> _Excerpt provided_
--- BEGIN ---

He spoke to Civil Eats about how soil alone can’t solve climate change, but is a vital part of the solution.
What does it mean, as a soil scientist, to win the World Food Prize?
Personally and professionally, it means quite a lot to win what is considered the top prize in agricultural sciences. When I got the call, I had to make sure I wasn’t asleep and no one was pulling my leg. It is auspicious timing for a few reasons. I’m the 50th awardee, only the second soil scientist, and I received the award on the 50th anniversary of Norman Borlaug’s Nobel Peace Prize—the only agricultural scientist to receive the Nobel. Plant breeders typically win this prize because they are in a position to say that millions of acres of land were saved using their “miracle” variety. Plant breeding is incredibly important, but elite varieties are most effective when they are grown in healthy soil.
What soil protection laws would you like to see enacted?
In the 1960s, we enacted a Clean Air Act and Clean Water Act. We do not have a Clean Soil Act. How is it possible to have clean water or clean air without healthy soil? It’s time that our policymakers wake up. We need the trinity—water, air, and soil—protected. We need a Soil Management Act or Soil Health Act. I’ve also argued that soil is a living thing, and therefore has rights. If every living thing has legal rights, why not soil? I raised these issues in 2007, when I was the president of the Soil Science Society of America. A soil protection resolution was approved unanimously by the U.S. Senate in June 2008, but has not yet been translated into an act.
What drives your research?
The question that I have really focused on is how to achieve food and nutritional security for the growing population, while at the same time improving water quality and air quality and mitigating climate change. It’s not either-or. We have to have both. The problem is technology without wisdom. We have to use technology—wisely. We keep blaming agriculture for environmental problems. How can you blame agriculture as long as you like to eat food three times a day? We have an obligation to make agriculture a solution.

--- END ---

> _Entries provided_
--- BEGIN ---

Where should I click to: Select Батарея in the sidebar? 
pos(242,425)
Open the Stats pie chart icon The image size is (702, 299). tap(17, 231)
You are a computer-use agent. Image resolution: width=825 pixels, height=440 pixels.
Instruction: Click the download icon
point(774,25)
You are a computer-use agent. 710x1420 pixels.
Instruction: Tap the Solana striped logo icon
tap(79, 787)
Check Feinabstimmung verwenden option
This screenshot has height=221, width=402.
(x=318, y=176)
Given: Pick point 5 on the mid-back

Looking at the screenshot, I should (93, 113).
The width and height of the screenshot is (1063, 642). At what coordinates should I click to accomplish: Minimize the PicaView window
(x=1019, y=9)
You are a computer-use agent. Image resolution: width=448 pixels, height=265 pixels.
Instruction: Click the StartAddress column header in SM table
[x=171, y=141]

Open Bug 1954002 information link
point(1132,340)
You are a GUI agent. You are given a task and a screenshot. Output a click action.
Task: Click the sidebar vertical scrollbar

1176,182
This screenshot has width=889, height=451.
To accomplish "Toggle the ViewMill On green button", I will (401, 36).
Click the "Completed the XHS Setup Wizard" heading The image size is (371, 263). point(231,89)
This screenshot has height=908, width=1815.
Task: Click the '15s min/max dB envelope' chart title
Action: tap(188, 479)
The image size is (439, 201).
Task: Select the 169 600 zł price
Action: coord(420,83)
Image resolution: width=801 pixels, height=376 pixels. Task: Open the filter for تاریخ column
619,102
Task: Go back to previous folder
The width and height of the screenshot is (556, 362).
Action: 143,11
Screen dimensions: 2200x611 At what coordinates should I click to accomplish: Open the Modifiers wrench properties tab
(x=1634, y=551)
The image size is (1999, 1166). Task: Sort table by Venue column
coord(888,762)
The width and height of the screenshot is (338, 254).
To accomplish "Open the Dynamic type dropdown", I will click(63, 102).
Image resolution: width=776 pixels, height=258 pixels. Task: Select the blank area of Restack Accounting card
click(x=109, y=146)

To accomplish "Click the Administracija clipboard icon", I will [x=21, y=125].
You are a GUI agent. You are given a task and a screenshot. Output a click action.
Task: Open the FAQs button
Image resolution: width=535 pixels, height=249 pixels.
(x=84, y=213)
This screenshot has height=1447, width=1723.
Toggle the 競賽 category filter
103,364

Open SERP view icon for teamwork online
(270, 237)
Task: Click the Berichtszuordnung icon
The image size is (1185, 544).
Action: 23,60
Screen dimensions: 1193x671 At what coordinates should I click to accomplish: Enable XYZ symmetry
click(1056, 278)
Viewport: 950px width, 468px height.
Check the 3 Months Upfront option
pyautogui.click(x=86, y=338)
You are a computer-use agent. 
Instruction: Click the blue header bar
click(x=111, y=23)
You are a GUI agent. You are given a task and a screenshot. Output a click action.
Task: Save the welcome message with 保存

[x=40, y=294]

--- END ---

> _Exercises to complete_
1 > Answer these questions using the interview with the soil scientist:
(a) What number awardee of the World Food Prize was the speaker?
(b) In what month and year did the U.S. Senate approve a soil protection resolution?
(c) In what decade were the Clean Air Act and Clean Water Act enacted?
2 > Pick up the interview with the soil scientist after its final sentence and continue it in the same voice.

> _Written responses_
1 >
(a) The 50th awardee.
(b) June 2008.
(c) The 1960s.

2 >
Soil is one of five big carbon sinks on earth, and it traditionally held a great deal of carbon that has now entered the atmosphere. Can you put into perspective how much carbon has been lost from soils globally?
I calculated that 135 gigatons have been lost from agricultural soils. To put that into perspective, the total fossil fuel emissions each of the last few years has been 10 gigatons. Surprisingly, at the same time, another scientist, Jonathan Sanderman at Woods Hole Research Center, also initially calculated 133 gigatons. Since then, Sanderman has changed it to 110 after updating his computer program. It’s anywhere between 110-130. If you combine how much carbon has been lost from soil and vegetation together—for example from cut trees or drained wetlands—we have lost more than 500 gigatons.
How important is soil as a climate change solution?
The climate problem is so humongous, it cannot be solved effectively unless agriculture and soil are part of the overall agenda. Soil, by itself, cannot solve the climate problem, but it has to be part of the solution. The most economic, natural, low-hanging fruit is restoring soil.
I published a paper showing that soil can sequester about 180 gigatons. Some soils are more degraded than others. Vegetation can add back another 150 gigatons, so, in total, about 330 gigatons could theoretically be added back between 2020 and 2100. If it happened, it would draw down the atmospheric carbon dioxide amount by about 150 ppm. Even if only one-third of that happened, it is still more than 50 ppm.
(Editor’s note: As of February 2020, the planet’s atmosphere contained 414 ppm of carbon dioxide. The carbon dioxide level has risen around 50 ppm since the late 1990s. For climate scientists, 400 ppm, a number that the planet surpassed in 2017, was as a “clear red line into a danger zone of climate change.”)
Do you have any concerns that the ability of regenerative agriculture to sequester carbon long-term has been oversold?
It is possible. Soil is like a cup. You [can] put into a cup [only] as much as you drink out of it. The best rate of carbon sequestration in Midwest under ideal conditions is about 1,000 pounds per acre. I’ve heard people saying they can do three times that. I don’t want to discourage their enthusiasm, but we have to be realistic. It is our responsibility to make sure that regenerative practices, be they cover crops or no-till farming, work.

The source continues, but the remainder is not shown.